What the brief contains
The output is a structured markdown document. Here’s what each section looks like in practice.
Summary and incident metadata — a plain-English paragraph describing what happened, who was involved, and a preliminary true/false positive read, followed by a metadata table:
Entities and ATT&CK mapping — every entity extracted from the alert (hosts, accounts, IPs, hashes, URLs) with enrichment data inline, and a MITRE technique table the agent built itself from what it observed — not just what Sentinel tagged:
Alert context — the process chain reconstructed in full, a timeline of all notable events with analyst-style assessments of each, and any anomalies flagged inline:
Enrichment results and recommended actions — all IOC verdicts consolidated, followed by numbered and prioritized response steps specific to this incident:
The brief closes with a Severity Verdict — a final severity call with a one-sentence rationale. For this incident: High, with a downgrade path to Informational if the environment is confirmed as a cyber range.
Things the agent caught that I’d have had to find manually
Two things stood out that a human analyst could easily have missed:
1. The RID-500 flag. The account SID for Akshita ends in -500, which maps to the built-in Administrator account equivalent. The agent flagged this in the entities table and added a specific recommended action to verify the account’s privilege level. It’s the kind of detail that’s easy to skim past in a raw entity list.
2. The cyber range context call. The storage account pulling the executable was named sacyberrange00, and the Log Analytics workspace is law-cyber-range. The agent noticed the naming pattern and explicitly called out that this incident was likely in a training environment — meaning the download may have been intentional, and the right closure is “True Positive / Benign (expected behavior)” rather than an escalation. It made this the first recommended action: confirm the environment before doing anything else.
That’s contextual reasoning. It’s not just looking up IOCs — it’s reading the incident in context.
What It’s Useful For
The brief this agent produces in a single run would take a junior analyst 20–45 minutes to put together manually, assuming they know their way around KQL and have AbuseIPDB and VirusTotal open in other tabs. It would take a senior analyst less time, but still time — and senior analysts have other things to do.
The output isn’t a replacement for analyst judgment. The recommended actions still need a human to execute them. The severity verdict is a suggestion, not a ruling. But the investigation work — the querying, the enrichment, the mapping, the write-up — that’s fully handled.

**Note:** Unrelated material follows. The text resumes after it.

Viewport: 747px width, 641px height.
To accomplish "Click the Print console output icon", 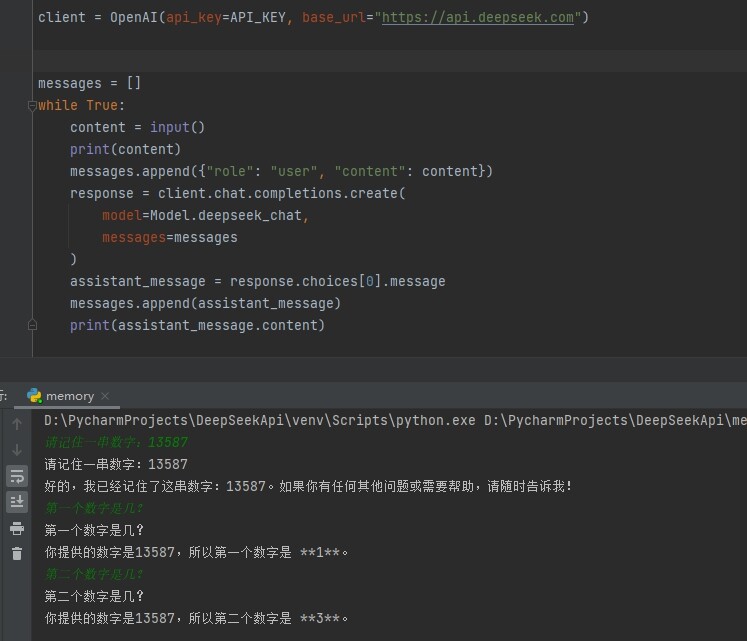I will click(17, 528).
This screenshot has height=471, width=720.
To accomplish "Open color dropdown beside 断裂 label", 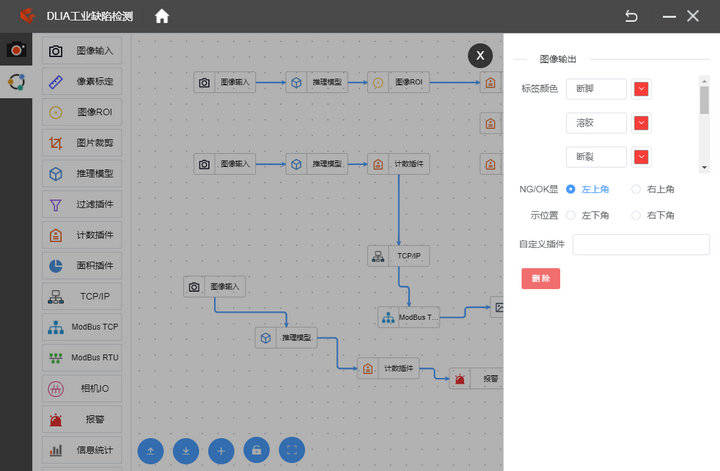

It’s also consistent. Every brief has the same structure, the same sections, the same level of detail. That matters for documentation, for handoffs between analysts, and for building a historical record of how incidents were handled.
What’s Next
A few things I’m planning to extend this with:
- Defender XDR incident queue — a companion script that pulls the full incident list from the Defender XDR API and displays a color-coded table by severity, so you can see what’s open before deciding which incident to deep-triage
- Teams webhook posting — auto-post the triage brief to a SOC channel when a High or Critical incident comes in
- Service principal auth — replace
az loginwith headless client credentials so this can run on a schedule without any manual steps
I’ll write up each of these as they get built. The code for this project is on my GitHub.
Setup (Quick Reference)
git clone https://github.com/jawadchar/alert-triage
cd alert-triage
python -m venv .venv && .venv\Scripts\activate
pip install -r requirements.txt
# Copy and fill in .env
cp .env.example .env
# Authenticate to Azure
az login
# Run
python main.py --incident <number> --printRequirements: Python 3.10+, Azure CLI, an Anthropic API key, an Azure account with access to a Log Analytics workspace. AbuseIPDB and VirusTotal free-tier API keys for enrichment.